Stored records
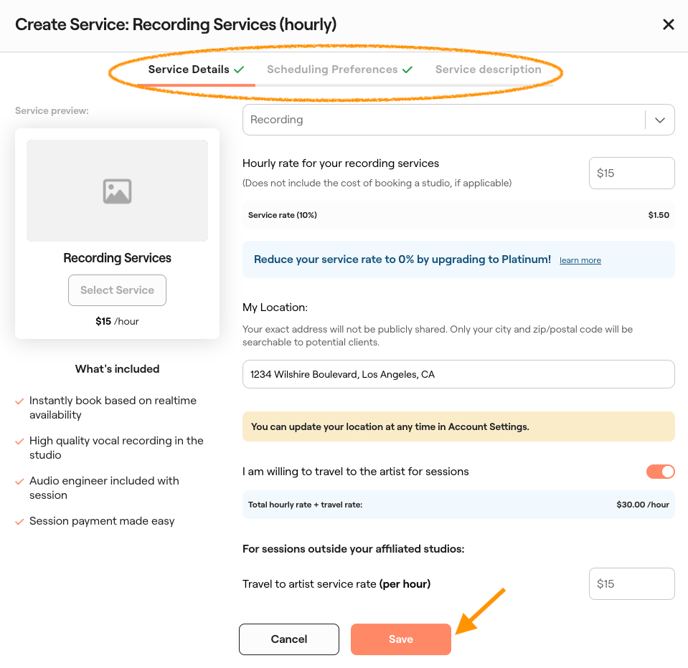Switch to Service Details tab
688x668 pixels.
point(188,70)
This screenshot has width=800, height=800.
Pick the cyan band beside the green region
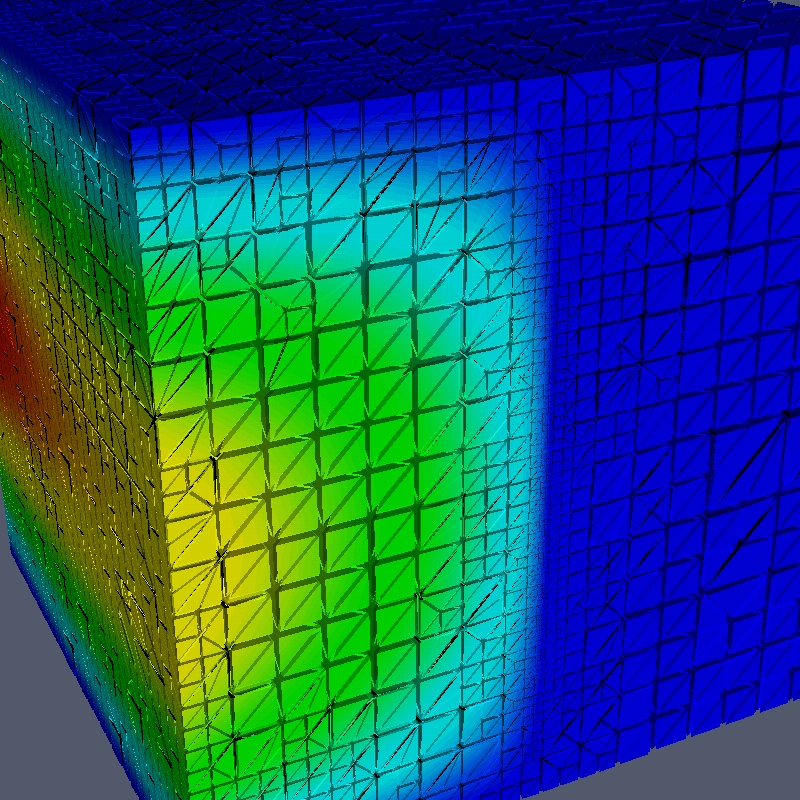coord(500,400)
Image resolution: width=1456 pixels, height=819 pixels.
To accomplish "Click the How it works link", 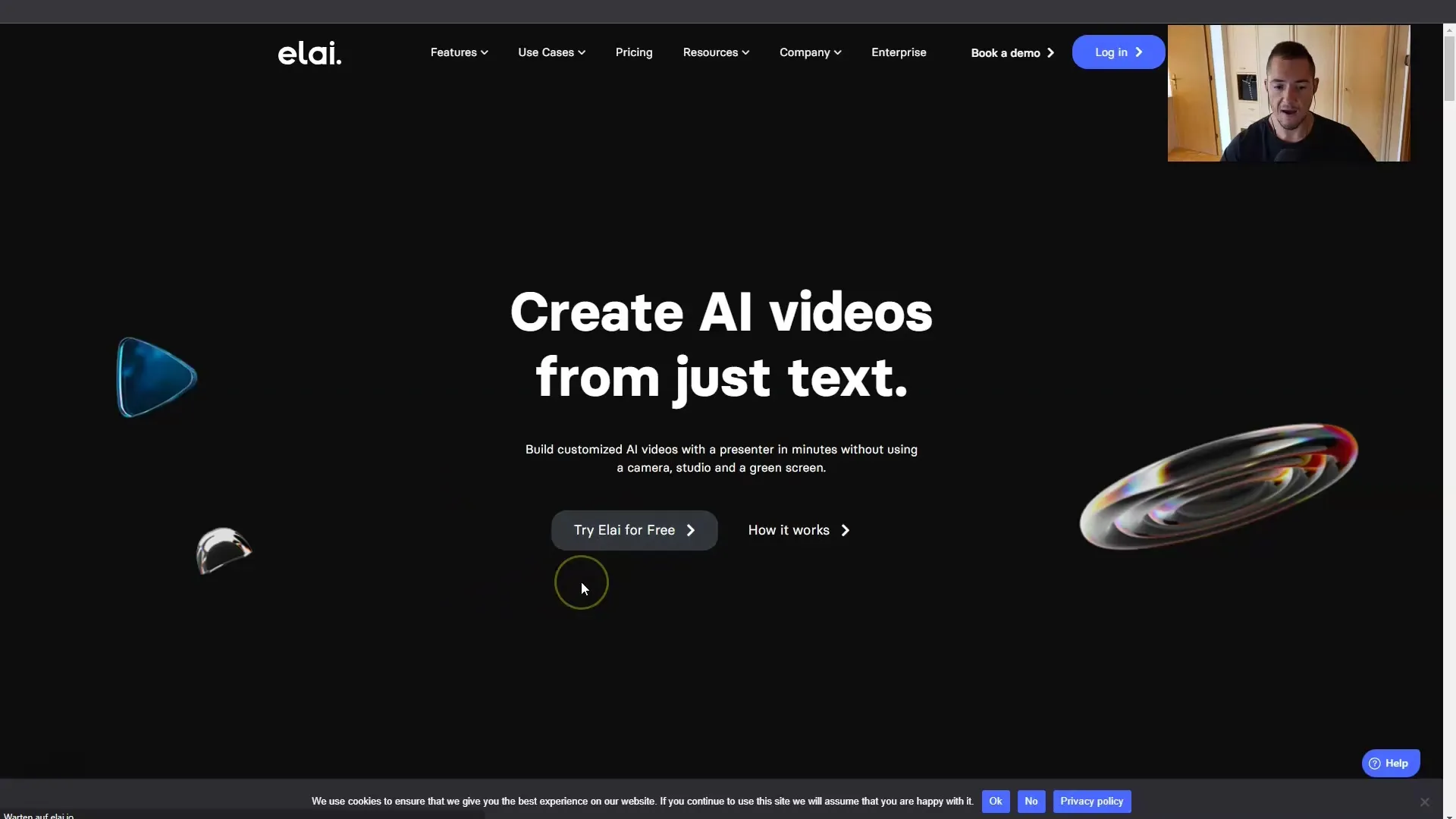I will [797, 529].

ASSIGNMENT: Copy out every line above where "height" is present.

SOLUTION FOR THIS EXERCISE:
This screenshot has width=800, height=800.
Image resolution: width=1456 pixels, height=819 pixels.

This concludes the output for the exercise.